§ **WHAT NEEDS TO BE DONE**: Each of the lines from the one that contains "Where should I click to: Click the USDC" to the end of the entries below should be output exactly.

Pixel coordinate grounding data:
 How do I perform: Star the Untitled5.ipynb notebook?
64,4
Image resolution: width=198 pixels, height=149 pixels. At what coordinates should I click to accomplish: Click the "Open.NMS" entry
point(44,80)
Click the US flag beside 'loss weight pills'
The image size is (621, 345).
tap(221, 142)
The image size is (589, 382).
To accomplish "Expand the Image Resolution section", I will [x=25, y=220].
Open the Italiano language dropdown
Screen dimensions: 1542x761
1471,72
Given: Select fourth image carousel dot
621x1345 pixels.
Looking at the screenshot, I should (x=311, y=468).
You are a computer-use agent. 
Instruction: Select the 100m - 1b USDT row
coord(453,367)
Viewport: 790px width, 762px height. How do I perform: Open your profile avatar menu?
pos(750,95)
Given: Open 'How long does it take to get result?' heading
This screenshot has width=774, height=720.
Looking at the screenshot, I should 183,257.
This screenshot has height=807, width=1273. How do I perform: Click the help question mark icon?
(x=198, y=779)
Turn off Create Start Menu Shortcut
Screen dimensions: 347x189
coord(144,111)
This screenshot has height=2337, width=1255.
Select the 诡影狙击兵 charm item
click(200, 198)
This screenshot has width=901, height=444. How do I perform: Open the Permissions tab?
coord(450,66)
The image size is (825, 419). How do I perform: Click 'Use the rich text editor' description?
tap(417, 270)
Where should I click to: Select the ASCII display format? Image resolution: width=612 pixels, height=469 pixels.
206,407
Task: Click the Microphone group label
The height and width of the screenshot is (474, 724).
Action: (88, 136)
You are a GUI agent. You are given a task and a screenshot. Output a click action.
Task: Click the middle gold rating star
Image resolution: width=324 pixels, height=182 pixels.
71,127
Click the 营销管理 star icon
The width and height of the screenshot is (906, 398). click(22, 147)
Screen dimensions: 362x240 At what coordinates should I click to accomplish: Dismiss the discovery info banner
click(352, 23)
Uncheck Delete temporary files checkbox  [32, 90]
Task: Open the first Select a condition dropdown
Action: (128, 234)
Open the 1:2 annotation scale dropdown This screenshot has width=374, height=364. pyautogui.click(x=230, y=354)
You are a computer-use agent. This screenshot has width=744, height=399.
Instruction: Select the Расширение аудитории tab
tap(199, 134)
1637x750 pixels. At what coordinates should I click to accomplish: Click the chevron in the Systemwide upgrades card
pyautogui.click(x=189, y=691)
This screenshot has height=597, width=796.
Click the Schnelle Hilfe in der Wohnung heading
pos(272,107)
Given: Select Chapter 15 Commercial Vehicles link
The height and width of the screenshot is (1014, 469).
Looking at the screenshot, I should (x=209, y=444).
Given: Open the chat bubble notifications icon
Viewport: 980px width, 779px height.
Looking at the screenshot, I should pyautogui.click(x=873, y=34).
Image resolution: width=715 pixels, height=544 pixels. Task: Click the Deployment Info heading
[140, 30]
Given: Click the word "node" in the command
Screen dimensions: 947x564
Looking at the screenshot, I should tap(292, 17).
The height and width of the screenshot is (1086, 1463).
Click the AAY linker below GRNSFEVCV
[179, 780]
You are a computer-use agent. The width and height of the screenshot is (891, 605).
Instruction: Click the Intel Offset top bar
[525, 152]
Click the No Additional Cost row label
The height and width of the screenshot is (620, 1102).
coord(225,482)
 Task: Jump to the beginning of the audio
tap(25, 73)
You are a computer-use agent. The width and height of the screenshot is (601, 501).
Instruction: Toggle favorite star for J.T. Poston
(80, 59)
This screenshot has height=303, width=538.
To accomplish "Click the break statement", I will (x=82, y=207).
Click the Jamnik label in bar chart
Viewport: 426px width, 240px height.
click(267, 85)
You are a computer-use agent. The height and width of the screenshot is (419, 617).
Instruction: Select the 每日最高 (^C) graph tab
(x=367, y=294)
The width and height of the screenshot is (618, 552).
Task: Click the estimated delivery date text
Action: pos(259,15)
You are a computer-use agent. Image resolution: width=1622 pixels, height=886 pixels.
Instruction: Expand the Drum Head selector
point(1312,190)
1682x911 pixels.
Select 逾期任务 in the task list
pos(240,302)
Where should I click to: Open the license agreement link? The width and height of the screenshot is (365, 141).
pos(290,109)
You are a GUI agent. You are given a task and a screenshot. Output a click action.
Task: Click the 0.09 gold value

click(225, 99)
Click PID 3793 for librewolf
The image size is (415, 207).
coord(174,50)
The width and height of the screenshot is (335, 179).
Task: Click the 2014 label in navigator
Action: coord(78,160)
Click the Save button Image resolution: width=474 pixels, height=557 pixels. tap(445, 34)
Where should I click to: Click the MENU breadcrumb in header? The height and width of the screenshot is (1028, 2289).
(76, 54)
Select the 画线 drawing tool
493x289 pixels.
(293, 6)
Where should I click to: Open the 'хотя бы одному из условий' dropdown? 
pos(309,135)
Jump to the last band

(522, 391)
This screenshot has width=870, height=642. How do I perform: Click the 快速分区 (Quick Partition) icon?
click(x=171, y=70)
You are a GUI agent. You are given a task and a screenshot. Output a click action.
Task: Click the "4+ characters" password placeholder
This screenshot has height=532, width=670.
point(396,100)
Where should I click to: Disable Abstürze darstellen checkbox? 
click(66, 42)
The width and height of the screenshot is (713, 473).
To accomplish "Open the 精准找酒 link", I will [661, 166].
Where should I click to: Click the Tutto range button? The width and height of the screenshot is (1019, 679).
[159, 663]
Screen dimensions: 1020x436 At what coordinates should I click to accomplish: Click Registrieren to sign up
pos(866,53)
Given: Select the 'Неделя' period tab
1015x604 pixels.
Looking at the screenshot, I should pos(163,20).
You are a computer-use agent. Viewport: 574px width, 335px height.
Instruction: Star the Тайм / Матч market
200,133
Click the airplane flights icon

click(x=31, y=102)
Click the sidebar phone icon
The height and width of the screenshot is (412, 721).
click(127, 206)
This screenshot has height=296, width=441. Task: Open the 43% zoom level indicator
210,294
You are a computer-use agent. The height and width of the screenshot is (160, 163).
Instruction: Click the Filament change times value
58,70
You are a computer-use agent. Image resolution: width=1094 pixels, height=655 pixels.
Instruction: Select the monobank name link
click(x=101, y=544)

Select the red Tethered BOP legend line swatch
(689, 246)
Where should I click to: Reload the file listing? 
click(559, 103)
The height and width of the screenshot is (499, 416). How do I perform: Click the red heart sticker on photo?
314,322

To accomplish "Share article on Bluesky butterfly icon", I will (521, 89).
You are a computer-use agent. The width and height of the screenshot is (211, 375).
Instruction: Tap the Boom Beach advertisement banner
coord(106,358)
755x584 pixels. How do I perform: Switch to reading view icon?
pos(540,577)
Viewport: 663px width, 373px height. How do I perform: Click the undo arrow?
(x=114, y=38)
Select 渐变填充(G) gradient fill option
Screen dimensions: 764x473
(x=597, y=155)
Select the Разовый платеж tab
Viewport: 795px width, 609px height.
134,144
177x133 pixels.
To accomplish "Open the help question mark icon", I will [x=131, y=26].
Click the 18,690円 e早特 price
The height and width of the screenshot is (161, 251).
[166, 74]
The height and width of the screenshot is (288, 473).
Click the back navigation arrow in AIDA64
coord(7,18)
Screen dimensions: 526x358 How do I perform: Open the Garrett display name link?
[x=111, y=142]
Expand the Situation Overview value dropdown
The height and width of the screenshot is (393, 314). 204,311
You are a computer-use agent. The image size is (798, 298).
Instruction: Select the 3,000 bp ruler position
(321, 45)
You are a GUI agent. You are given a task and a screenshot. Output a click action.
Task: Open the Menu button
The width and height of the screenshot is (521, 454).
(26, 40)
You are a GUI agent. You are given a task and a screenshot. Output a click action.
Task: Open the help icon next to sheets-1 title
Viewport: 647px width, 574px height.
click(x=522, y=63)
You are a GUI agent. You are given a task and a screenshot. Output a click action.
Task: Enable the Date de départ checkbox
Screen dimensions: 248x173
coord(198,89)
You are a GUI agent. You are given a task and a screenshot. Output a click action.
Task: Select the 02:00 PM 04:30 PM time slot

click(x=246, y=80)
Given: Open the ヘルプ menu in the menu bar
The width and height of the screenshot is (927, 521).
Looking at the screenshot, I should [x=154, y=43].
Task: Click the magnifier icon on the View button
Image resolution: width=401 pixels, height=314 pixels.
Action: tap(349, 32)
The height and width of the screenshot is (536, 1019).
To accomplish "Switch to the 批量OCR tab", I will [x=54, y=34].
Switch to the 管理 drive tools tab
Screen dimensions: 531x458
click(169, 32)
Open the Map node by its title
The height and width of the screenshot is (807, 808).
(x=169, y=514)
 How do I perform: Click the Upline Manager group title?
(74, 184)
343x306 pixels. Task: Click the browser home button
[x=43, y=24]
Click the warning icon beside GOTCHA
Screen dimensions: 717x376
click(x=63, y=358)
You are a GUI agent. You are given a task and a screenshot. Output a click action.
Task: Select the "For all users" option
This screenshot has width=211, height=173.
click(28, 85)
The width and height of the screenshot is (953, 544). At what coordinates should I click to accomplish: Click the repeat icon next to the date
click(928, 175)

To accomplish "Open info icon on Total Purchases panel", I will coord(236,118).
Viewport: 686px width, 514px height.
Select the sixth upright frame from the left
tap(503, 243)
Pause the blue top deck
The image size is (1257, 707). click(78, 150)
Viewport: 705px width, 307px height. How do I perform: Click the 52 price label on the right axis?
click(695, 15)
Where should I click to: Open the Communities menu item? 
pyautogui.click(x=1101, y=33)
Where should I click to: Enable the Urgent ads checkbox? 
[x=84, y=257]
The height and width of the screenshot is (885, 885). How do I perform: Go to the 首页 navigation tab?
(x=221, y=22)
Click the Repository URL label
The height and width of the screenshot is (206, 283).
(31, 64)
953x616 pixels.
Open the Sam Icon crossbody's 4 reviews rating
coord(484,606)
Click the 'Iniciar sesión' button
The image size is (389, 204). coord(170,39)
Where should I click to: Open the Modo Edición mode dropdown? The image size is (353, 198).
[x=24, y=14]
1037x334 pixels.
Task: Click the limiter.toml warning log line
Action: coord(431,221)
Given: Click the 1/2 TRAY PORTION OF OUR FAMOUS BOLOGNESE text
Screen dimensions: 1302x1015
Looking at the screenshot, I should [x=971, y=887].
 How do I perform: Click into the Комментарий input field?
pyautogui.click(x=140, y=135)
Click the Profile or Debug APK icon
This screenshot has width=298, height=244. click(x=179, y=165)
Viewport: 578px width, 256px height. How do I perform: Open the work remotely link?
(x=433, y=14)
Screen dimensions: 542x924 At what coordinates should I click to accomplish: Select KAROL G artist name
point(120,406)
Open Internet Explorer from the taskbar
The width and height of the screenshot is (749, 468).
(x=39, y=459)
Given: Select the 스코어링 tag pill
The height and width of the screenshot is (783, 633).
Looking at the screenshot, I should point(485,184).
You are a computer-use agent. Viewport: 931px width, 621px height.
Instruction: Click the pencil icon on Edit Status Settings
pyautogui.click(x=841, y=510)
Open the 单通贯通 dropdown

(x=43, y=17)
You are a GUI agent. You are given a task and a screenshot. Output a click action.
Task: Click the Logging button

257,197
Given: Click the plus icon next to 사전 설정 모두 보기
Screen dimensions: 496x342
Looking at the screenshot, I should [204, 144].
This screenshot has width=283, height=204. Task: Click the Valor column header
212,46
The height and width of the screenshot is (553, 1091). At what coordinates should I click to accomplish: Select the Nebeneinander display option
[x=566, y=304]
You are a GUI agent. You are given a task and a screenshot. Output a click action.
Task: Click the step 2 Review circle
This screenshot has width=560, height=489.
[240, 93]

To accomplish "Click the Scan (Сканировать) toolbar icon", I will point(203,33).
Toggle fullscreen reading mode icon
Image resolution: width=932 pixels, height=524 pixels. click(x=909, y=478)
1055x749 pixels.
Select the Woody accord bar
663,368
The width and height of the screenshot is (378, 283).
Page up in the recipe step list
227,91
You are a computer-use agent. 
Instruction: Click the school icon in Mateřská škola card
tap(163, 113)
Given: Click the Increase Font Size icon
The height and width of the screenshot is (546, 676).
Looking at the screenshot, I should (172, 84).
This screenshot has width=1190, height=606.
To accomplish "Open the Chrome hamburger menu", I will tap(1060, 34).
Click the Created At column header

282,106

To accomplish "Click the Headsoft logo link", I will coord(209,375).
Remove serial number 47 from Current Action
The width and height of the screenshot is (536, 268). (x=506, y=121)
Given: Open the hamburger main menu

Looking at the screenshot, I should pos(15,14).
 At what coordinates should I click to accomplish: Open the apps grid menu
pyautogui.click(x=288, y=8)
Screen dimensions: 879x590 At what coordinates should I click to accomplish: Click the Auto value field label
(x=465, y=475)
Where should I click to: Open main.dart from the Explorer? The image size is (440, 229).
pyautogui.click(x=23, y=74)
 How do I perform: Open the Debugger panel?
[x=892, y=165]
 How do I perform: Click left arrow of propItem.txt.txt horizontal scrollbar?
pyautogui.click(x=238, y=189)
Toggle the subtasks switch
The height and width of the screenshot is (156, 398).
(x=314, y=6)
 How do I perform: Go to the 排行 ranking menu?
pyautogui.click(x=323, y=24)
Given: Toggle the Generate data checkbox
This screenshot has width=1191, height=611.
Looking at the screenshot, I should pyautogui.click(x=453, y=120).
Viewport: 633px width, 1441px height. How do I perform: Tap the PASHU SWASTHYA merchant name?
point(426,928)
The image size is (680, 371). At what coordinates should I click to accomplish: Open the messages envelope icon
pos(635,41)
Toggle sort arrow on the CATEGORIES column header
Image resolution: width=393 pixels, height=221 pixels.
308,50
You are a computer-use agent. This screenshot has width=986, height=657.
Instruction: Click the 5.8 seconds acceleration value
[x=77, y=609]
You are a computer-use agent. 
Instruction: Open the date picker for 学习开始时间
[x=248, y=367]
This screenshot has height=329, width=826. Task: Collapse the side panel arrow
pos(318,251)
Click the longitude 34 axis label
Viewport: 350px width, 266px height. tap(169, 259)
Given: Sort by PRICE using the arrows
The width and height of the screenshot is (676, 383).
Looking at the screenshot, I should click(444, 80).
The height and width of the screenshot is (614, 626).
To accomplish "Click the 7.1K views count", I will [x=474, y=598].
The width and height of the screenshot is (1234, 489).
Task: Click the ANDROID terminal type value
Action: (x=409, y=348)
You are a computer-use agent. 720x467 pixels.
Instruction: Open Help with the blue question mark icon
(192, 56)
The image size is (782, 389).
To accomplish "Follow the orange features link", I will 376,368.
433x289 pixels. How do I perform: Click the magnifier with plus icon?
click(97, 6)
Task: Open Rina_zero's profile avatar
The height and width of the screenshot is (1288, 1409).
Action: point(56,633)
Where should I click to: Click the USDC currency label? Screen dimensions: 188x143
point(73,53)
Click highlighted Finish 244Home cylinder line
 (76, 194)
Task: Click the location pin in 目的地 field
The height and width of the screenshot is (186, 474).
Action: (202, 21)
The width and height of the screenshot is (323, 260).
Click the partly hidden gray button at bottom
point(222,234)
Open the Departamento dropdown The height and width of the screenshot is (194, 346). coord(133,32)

§ **WRITTEN RESPONSE**:
Where should I click to: Click the USDC currency label? Screen dimensions: 188x143
point(73,53)
Click highlighted Finish 244Home cylinder line
 (76, 194)
Task: Click the location pin in 目的地 field
The height and width of the screenshot is (186, 474).
Action: (202, 21)
The width and height of the screenshot is (323, 260).
Click the partly hidden gray button at bottom
point(222,234)
Open the Departamento dropdown The height and width of the screenshot is (194, 346). coord(133,32)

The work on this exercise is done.